The National Assessment of Educational Progress released the results of its most recent writing test in early July. The results provided some bragging rights for states like Massachusetts and Connecticut, but in general educators found little new or especially alarming in this report, with the possible exception of the persistent disparity between white and African-American students. It was a one-day story.

Yet tucked among the tables was a stunning statistic. By the 12th grade, male scores were on average 24 points lower than female scores—and almost three-fourths of this gap had been opened up by grade 4. To put this difference in perspective, it equals the gap between African-American and white students at the 12th grade. While the racial gap is caused by a perfect storm of social inequities—poor housing, resegregation, poverty, and a legacy of discrimination—there can be no such explanation for the gender gap.

These results lead to compelling questions that are only beginning to be raised in American schools: What social or educational factors are powerful enough to produce this result? And what can we do about it? Here are some observations to open this discussion.

This bias toward literary realism and social significance causes teachers to dismiss the powerful attractions of popular culture—cartoons, TV shows, rap, video games, action movies, and humor. In many cases, female teachers find the popular culture enjoyed by boys to be repugnant or at least foreign. Consequently it is treated not as a resource for literacy work, but as an enemy which school literacy must contend against. There is even a reluctance to treat nonfiction as a serious literary form, though surveys show boys tend to prefer nonfiction. A book like Jon Krakauer's Into Thin Air (a favorite among males of all ages) rarely holds a place beside "quality fiction."

  • Developmental delay. It is almost a truism that boys are slower to develop the fine motor skills needed for writing, and they frequently have difficulty with the attentional demands of literacy work. The Progress in International Reading Literacy Study found boys lagging behind girls in every one of the 25 countries involved in the study, suggesting that no particular educational practice is responsible. Inevitably, many boys are aware of this gap and begin to identify themselves as poor readers and writers. As the reading material grows more complex, they feel overmatched by long words and long books which often pose no difficulty for the more "natural" readers—often girls.
  • Literacy and masculinity. Boys are conditioned to view reading and writing as unmasculine. For example, when the creators of the Superman comic book developed the character of Clark Kent, they had to give him an occupation that would perfectly hide his superhero identity. So what did they do? They made him a writer. To be a man is to be active and gregarious, to actively work to accomplish something tangible and practical.
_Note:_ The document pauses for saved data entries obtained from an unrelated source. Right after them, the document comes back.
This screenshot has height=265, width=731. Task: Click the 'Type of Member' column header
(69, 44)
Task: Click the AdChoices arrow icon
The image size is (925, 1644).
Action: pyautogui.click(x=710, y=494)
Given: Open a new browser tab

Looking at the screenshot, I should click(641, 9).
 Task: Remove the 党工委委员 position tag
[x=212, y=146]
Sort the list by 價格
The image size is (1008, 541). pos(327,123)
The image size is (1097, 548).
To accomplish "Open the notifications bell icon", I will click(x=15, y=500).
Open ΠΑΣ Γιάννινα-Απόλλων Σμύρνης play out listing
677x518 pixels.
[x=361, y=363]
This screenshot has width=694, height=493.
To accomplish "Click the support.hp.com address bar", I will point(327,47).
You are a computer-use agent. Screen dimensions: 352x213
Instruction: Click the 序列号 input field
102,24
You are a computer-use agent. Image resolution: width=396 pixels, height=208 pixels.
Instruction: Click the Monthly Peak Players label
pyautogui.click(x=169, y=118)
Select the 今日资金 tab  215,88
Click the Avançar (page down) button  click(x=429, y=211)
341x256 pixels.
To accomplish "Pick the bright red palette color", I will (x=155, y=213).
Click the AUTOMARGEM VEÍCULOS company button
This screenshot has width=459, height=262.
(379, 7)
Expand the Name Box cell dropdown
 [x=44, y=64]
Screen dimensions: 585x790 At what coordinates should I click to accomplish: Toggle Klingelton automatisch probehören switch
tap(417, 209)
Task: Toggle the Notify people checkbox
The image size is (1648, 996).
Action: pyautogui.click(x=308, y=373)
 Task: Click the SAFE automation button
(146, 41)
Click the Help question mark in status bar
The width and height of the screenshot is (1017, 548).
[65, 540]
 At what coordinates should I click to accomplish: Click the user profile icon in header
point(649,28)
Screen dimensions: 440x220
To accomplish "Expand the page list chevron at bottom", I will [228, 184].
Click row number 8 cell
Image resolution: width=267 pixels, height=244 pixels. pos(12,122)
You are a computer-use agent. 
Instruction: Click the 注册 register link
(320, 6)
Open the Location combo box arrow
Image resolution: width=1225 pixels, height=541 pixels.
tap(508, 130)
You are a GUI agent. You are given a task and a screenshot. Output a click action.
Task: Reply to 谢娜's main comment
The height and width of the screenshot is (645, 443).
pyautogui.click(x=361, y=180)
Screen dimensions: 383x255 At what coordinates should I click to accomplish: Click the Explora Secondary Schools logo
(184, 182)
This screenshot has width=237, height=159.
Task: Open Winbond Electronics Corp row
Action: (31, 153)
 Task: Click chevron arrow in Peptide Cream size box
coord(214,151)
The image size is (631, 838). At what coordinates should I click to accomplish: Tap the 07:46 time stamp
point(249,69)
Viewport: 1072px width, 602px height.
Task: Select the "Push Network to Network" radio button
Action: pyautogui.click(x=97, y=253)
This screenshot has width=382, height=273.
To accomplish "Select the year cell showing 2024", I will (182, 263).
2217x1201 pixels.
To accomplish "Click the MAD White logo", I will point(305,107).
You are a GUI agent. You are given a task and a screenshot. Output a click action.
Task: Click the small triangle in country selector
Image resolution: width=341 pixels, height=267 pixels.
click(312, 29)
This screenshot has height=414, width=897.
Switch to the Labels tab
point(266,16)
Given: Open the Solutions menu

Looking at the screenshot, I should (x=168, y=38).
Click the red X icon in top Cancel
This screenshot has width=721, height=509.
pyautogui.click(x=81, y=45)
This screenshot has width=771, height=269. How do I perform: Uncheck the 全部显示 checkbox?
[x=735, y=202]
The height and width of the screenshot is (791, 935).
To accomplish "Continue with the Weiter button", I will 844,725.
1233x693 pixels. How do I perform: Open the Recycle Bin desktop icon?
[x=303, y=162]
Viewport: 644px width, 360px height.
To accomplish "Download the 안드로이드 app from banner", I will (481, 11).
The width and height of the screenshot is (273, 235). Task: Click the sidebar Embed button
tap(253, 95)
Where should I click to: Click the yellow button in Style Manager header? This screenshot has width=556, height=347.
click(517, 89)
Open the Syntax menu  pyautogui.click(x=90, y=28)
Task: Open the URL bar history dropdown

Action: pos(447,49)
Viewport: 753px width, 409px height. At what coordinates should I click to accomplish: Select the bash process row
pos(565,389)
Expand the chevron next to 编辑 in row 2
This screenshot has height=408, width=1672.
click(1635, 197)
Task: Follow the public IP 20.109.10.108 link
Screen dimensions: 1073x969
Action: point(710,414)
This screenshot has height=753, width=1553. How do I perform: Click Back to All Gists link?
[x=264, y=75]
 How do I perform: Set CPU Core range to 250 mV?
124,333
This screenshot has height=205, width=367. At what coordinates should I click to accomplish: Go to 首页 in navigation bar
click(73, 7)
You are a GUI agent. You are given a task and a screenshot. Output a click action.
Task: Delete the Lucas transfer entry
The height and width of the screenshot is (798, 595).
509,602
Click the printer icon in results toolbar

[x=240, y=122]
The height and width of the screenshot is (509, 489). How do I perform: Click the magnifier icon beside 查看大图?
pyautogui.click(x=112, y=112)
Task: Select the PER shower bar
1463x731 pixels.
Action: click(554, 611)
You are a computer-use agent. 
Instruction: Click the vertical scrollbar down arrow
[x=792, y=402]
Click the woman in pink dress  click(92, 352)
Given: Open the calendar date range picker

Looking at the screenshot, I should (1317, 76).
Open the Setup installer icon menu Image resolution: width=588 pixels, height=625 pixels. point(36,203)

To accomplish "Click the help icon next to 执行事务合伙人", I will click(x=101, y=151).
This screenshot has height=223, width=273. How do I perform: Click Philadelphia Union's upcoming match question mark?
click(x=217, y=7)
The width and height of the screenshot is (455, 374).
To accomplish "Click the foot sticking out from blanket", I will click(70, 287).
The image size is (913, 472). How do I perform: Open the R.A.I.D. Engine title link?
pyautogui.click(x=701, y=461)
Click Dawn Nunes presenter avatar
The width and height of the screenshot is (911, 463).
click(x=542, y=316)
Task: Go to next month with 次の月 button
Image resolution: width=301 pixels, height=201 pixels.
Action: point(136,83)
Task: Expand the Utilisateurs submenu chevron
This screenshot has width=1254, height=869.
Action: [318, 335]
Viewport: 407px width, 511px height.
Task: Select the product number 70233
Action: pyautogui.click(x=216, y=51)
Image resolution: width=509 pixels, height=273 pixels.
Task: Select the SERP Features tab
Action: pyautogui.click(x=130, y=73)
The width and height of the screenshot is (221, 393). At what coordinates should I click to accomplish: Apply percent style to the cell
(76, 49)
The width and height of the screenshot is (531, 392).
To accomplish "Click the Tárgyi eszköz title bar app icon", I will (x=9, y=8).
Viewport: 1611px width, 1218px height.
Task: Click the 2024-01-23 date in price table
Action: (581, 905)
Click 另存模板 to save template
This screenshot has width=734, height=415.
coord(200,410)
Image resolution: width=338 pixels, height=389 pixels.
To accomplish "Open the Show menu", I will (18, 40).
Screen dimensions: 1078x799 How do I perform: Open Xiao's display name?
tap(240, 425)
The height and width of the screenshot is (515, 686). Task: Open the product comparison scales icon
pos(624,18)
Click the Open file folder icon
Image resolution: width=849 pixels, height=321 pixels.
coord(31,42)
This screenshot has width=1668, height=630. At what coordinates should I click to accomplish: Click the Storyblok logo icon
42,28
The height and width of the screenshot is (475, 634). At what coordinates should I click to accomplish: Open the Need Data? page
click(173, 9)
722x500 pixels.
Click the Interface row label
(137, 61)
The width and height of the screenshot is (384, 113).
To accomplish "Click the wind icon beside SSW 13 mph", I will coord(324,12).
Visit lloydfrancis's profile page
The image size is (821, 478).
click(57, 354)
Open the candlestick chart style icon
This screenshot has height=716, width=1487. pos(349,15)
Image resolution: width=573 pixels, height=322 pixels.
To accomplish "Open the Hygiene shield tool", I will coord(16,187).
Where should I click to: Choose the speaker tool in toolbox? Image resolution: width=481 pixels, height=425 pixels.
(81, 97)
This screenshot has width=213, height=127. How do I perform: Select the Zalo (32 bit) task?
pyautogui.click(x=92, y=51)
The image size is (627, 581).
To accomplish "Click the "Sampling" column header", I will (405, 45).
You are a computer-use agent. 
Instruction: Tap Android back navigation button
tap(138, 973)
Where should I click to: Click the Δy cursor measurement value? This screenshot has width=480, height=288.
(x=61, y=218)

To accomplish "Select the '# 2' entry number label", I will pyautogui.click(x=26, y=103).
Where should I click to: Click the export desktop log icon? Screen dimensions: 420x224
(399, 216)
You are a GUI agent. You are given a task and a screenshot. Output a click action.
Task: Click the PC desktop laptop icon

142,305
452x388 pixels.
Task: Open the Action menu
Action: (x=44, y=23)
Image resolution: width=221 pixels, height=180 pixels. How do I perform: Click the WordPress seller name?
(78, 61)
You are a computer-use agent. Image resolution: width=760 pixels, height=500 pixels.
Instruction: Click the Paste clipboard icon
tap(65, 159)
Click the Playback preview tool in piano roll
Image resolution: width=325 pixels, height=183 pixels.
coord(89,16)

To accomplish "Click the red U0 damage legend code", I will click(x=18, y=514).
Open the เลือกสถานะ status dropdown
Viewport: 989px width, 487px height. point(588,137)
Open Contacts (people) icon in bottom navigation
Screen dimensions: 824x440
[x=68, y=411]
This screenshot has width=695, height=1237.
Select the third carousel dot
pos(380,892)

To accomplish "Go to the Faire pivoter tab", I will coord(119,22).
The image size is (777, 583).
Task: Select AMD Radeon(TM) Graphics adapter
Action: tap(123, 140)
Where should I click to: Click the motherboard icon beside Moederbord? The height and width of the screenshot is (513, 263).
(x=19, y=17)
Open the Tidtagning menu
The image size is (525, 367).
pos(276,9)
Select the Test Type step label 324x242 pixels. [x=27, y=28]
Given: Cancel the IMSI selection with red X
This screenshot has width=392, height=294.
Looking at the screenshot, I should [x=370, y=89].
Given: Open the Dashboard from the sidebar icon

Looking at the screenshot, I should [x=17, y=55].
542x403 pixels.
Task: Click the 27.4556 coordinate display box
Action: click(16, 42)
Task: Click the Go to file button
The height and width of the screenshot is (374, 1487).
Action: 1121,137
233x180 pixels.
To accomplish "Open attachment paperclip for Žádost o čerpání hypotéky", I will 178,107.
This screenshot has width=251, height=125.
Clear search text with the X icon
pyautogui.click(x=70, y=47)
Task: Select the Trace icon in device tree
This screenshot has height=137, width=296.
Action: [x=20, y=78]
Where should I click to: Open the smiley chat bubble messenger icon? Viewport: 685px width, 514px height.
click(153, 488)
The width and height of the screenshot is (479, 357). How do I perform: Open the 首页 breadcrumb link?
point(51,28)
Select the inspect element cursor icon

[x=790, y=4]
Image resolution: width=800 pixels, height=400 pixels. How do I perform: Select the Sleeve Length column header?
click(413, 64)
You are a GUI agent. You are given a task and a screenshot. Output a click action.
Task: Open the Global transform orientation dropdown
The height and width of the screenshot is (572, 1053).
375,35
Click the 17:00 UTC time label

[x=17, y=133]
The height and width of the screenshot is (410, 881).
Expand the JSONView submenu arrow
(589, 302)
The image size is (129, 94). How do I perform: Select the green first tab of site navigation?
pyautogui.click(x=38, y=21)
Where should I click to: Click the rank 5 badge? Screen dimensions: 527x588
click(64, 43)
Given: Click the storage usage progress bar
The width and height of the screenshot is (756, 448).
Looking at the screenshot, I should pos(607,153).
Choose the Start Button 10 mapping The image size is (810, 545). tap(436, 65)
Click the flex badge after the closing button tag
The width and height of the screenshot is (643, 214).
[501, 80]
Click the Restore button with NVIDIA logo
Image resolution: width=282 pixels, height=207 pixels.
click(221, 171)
The sedentary practices of reading and writing are perceived as pallid substitutes for "real" activity. In particular, males tend to view novel reading as a feminine activity, as they rarely see men in their lives reading fiction.
  • School literacy. Boys also see school literacy practices as feminized and at odds with their own narrative preferences. Not only does the novel tend to occupy center stage, but the kinds of novels selected are "good literature" that highlight social issues, human relationships, introspection, and personal development. There is usually a moral agenda, a preference for books that might develop personal sensitivity and ethical awareness (Tuck Everlasting is a good example). Similarly in writing, young boys are steered away from action and adventure plots to literary realism that focuses on character development and human relationships. In the post-Columbine era, boys are often prohibited from using any violence in their stories, a form of censorship that has been imposed without any protest from watchdog organizations like the National Council of Teachers of English.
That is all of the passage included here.